Frito-Lay execs just came out and said it: The middle class is disappearing. Can your product strategy adapt to this new reality?
The disappearing middle class has gone from rallying cry to marketing strategy.
Well, I guess it's official: The United States is turning into Brazil.
Frito-Lay North America president Tom Greco recently cited a "bifurcation" of American snack eaters, a remark that the company's chief marketing officer summarized as "the rich are getting richer and the poor are getting poorer."

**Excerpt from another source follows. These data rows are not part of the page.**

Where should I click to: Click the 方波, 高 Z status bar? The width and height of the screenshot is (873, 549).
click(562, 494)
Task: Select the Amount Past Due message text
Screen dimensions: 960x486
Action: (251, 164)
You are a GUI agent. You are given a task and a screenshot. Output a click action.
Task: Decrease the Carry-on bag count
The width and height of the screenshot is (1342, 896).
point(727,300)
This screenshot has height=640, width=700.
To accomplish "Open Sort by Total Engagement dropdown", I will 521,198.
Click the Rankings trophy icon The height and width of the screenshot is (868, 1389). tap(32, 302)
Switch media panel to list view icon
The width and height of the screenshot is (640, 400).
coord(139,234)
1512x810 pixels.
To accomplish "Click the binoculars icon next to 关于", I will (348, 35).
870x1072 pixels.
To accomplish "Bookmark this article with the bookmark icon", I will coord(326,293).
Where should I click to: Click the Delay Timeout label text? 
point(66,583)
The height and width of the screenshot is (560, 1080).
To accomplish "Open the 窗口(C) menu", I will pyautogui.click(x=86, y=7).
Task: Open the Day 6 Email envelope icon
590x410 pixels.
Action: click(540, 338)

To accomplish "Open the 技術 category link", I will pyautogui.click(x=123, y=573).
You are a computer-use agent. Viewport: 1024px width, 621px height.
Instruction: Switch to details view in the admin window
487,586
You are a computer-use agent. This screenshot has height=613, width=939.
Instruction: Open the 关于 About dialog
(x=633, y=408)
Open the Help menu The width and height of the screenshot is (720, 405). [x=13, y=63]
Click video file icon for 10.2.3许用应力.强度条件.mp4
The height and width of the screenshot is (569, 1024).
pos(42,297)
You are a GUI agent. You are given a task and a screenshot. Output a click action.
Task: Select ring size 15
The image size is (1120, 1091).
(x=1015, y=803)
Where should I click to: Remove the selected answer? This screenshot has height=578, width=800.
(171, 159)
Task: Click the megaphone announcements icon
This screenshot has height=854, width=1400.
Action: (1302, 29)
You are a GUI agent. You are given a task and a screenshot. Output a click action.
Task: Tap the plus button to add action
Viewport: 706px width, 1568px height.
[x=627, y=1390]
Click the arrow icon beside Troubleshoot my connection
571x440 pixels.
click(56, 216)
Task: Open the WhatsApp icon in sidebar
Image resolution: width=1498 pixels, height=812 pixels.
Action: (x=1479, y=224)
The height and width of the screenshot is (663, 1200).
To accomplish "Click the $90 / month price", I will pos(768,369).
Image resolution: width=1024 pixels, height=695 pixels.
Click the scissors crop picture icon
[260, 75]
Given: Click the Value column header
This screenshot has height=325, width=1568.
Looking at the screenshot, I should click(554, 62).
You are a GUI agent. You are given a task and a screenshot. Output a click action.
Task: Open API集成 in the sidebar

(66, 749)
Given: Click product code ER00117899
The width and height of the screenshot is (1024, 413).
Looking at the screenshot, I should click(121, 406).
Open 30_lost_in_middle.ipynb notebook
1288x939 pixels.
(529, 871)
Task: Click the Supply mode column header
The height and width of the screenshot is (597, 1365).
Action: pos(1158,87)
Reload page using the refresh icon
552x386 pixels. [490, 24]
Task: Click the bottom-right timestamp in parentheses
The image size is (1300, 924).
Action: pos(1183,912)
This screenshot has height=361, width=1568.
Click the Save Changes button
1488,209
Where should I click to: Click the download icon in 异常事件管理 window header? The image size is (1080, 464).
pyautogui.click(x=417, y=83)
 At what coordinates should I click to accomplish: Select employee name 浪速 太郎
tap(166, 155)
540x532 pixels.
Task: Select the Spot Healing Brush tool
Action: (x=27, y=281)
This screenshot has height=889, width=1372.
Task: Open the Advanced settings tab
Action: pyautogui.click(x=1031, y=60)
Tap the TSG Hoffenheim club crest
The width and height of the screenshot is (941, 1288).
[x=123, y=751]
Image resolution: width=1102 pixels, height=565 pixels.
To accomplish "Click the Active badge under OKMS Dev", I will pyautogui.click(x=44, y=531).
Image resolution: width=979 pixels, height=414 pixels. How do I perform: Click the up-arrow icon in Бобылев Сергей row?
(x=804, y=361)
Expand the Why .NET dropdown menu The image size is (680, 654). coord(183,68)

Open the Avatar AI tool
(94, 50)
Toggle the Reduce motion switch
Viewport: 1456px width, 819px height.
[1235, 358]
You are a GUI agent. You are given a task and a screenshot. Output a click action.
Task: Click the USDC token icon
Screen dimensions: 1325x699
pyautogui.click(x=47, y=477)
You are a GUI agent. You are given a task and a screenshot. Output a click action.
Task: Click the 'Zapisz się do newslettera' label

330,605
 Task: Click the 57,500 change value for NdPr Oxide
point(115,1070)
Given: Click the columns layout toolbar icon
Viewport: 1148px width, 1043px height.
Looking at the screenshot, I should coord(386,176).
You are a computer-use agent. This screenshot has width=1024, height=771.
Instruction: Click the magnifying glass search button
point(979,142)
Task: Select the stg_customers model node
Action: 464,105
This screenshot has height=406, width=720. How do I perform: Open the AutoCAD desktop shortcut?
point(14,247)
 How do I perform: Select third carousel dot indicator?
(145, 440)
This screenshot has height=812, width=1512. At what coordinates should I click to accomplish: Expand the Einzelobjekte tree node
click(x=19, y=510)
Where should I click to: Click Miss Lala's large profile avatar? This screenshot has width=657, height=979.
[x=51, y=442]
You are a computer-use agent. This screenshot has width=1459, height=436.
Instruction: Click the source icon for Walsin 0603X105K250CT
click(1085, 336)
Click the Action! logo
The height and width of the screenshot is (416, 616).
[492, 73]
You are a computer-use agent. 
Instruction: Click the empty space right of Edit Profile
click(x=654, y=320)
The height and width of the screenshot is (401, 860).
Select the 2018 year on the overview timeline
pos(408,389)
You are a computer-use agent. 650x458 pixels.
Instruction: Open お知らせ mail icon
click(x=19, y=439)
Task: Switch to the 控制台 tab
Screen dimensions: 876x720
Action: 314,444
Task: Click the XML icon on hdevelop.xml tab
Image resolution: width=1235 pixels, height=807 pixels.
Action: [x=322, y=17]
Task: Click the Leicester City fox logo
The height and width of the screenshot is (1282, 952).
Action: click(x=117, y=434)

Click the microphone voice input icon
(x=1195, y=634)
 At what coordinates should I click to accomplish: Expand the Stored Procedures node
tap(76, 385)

That's what economists have been pointing out for decades, but this is the first time the head of a huge consumer goods company has basically admitted that 1) the middle class is on its way to being kaput and that 2) marketing plans should address that economic reality.
A Divided Market
Here's what that means to you.
In the foreseeable future, the growth businesses will be in 1) high-end luxury items and 2) cheap junk for the hoi polloi.
The super rich will be buying private jets, luxury cars, diamond bras, space tourism, and other kinds of personal services, while supporting small armies of assistants, dogsbodies, lawyers, toadies, and politicians.
The super poor will be buying cheap items (like low-cost, high-calorie snacks) and lowbrow mass entertainment. (Once upon a time, this strategy was called "bread and circuses.")
So while 1% of the middle class climbs into the realm of the super-rich and the remaining 99% slide down to the ranks of the super-poor, businesses that provide products and services to the middle class will falter.
Pick a Strategy
Therefore, when it comes to long-term product strategy, entrepreneurs must decide whether to target the super rich or the super poor. Are you going to be a "Neiman Marcus?" Or are you going to be a "Walmart?"
You will eventually need to pick one or the other–because if you're a "Sears," you're basically toast.